Almanyada Özile Destek Gösterisi
Almanyanın başkenti Berlinde, artan ırkçı söylemler sebebi ile Alman Milli Takımından ayrılan Mesut Özile destek amaçlı protesto gösterisi düzenlendi.
Almanyanın başkenti Berlinde, artan ırkçı söylemler sebebi ile Alman Milli Takımından ayrılan Mesut Özile destek amaçlı protesto gösterisi düzenlendi.
Almanyanın başkenti Berlinde maruz kaldığı ırkçı söylemler sebebi ile Alman Milli Takımından ayrılan Türk kökenli futbolcu Mesut Özile destek amaçlı protesto gösterisi düzenlendi. Protestocuların hedefinde ise yayınladığı ırkçı haberleri ile bilinen Bild gazetesini de içerisinde barındıran Almanyanın en büyük medya kuruluşlarından biri olan Axel Springer Medya Grubu vardı. Axel Springer Verlag önünde toplanan yaklaşık 300 Türk, yıllardır ırkçılığı körükleyen ve ülkede birlikte yaşama kültürünü zedeleyen yayınlar yapan Alman basınını eleştirdi.
Hacivat Sanat ve Kültür Derneğinin düzenlediği eylemde, başta Bild Gazetesi ve Axel Springer grubu olmak üzere, ülke genelinde artan ırkçılık, yabancı düşmanlığı ve İslam düşmanlığında Alman medyasının kışkırtıcı rol üstlenmesine dikkat çekildi.
Dernek adına bir konuşma yapan aktivist Bilgili Üretmen, Almanyada yabancıların yıllardır sınıflandırıldığı ve ikinci sınıf vatandaş muamelesine maruz bırakıldığını söyledi. Basının bunda büyük rol oynadığının altını çizen Üretmen, “Ben eskiden çocukken Alman Milli Takımını tutardım. Benim kahramanım Pierre Littbarskiydi. Littbarski forması giyer, zaman zaman o formayla da yatağa girer uyurdum. Ama sonra, arka arkaya Möllnde ve Solingende Türklerin evleri kundaklandı ve ben Alman olmadığımı anladım” ifadelerini kullandı.
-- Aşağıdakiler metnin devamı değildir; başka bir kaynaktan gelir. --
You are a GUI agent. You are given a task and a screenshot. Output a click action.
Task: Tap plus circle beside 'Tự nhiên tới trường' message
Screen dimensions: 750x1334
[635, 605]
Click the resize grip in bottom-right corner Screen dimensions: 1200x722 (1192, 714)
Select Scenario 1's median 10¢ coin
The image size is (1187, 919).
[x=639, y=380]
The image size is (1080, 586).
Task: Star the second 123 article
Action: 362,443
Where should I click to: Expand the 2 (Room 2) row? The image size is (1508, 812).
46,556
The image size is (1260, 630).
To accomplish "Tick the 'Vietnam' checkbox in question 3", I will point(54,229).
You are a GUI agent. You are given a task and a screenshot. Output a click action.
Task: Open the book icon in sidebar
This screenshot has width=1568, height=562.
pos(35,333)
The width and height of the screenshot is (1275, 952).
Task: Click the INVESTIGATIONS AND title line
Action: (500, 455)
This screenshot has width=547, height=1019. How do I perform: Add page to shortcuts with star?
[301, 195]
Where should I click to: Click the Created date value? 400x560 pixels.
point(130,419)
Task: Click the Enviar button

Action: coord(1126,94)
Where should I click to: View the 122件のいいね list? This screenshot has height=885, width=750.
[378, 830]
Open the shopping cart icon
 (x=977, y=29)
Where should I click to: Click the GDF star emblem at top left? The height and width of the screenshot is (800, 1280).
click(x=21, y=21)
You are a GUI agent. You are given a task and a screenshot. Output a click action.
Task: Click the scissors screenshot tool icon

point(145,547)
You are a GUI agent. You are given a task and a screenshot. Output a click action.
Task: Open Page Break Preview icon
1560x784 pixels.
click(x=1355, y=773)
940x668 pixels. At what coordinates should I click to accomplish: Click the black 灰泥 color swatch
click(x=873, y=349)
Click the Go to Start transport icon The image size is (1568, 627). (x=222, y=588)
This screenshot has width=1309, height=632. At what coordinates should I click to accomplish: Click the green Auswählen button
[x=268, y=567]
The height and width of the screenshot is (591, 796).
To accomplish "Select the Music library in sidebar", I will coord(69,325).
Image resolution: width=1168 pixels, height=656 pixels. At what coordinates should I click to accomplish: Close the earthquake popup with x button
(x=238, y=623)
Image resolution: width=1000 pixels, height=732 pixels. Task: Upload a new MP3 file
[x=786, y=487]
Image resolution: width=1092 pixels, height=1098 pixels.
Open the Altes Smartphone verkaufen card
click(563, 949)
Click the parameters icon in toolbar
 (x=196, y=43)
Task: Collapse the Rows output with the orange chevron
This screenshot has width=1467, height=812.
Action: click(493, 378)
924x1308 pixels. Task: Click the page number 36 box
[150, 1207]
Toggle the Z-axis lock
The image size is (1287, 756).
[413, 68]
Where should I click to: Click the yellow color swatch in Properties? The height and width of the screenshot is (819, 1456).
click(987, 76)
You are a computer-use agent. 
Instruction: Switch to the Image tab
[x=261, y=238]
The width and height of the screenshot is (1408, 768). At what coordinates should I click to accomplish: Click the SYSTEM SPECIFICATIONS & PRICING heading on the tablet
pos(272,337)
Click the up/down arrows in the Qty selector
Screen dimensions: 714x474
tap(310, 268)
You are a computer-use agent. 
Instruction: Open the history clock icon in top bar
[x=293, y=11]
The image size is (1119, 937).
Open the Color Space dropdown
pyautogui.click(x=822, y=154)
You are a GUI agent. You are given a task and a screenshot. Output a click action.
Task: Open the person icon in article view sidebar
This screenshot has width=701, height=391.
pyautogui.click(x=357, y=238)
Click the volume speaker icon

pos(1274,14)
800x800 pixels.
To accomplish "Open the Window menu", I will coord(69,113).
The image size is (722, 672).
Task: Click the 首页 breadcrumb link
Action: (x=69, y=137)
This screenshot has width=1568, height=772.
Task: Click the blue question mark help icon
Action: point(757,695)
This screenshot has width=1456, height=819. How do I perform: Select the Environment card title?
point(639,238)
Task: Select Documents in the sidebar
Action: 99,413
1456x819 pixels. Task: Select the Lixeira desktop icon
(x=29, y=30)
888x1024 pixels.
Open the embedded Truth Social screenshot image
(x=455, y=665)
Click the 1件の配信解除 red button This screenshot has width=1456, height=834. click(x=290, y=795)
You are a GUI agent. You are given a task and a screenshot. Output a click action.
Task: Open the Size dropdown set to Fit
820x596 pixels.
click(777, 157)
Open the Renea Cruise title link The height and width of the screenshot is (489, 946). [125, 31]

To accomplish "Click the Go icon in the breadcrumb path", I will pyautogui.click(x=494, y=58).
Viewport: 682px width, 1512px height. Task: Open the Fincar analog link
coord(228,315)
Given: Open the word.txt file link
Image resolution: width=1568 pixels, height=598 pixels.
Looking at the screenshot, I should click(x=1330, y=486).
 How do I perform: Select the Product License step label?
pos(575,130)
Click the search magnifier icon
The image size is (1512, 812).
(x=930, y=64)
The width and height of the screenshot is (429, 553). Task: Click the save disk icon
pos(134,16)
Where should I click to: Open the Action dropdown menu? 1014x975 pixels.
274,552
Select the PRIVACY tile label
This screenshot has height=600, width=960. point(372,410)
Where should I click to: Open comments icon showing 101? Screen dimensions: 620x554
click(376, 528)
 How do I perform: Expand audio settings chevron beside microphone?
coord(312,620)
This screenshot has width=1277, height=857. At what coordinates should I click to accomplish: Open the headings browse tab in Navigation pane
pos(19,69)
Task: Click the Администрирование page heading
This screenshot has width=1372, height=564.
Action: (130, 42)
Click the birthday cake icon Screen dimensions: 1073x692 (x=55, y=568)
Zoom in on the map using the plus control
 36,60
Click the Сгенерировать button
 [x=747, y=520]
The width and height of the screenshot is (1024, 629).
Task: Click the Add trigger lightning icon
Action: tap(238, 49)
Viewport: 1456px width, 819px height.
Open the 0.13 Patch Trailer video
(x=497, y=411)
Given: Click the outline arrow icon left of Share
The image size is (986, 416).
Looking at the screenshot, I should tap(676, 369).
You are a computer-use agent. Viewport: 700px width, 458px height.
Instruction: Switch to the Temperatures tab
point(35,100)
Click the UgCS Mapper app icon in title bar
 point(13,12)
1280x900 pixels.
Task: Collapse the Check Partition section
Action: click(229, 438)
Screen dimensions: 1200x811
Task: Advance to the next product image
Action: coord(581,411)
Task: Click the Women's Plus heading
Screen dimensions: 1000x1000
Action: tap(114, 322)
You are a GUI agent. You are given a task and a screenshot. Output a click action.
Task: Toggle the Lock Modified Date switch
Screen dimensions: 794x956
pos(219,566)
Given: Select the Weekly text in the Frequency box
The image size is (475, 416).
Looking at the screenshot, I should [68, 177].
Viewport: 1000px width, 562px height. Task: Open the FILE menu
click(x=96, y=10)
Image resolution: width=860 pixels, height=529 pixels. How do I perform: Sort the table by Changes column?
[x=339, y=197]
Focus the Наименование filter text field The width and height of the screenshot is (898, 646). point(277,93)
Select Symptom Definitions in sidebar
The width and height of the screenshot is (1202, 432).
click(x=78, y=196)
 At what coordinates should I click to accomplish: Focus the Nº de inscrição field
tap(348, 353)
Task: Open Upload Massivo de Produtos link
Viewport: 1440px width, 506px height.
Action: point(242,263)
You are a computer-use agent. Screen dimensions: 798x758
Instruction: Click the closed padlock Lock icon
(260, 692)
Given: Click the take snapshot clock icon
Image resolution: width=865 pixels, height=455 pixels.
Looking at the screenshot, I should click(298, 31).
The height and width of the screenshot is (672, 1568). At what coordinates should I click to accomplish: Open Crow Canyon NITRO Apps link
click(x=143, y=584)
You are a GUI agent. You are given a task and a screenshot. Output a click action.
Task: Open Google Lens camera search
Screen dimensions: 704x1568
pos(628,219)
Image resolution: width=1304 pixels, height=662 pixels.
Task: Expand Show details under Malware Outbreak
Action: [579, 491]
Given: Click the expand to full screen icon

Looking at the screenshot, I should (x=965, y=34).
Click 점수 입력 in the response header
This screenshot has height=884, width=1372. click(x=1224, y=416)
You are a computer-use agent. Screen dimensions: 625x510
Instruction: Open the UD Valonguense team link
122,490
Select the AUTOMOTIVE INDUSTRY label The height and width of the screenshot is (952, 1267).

Geçmişte yaşadığı tecrübelerde Almanyada istenmediğini anladığını söyleyen Üretmen, “Bugün Özil ne hissediyorsa o gün ben de aynısını hissettim. Hiçbir zaman kendimiz gibi bu ülkeye ait olamayacaktık. Tabii ki zamanla basının kışkırtıcı tavırlarına da şahit olduk. Bugün tarihi bir gün yaşıyoruz. Çünkü ilk kez birkaç yüz Türk, Almanyanın en kışkırtıcı en provokatif medyasının önünde toplanıp yıllardır bize karşı yürüttükleri çirkin, ırkçı kampanyayı protesto ediyoruz. 50 senedir bize karşı kışkırtıcılık yapıyorlar ve biz burada ‘artık yeter diyoruz” dedi.
Bild gazetesinin tavrını eleştiren Üretmen, “Bild redaksiyonuna soruyorum, ‘neden Özilin demokratik yollardan seçilmiş bir cumhurbaşkanıyla çektirdiği fotoğraf, Cem Özdemirin yasaklı terör örgütü PKKnın bayrağı yanında çektirdiği fotoğraftan daha kötü oluyor. Bunu nasıl açıklarsınız” şeklinde konuştu.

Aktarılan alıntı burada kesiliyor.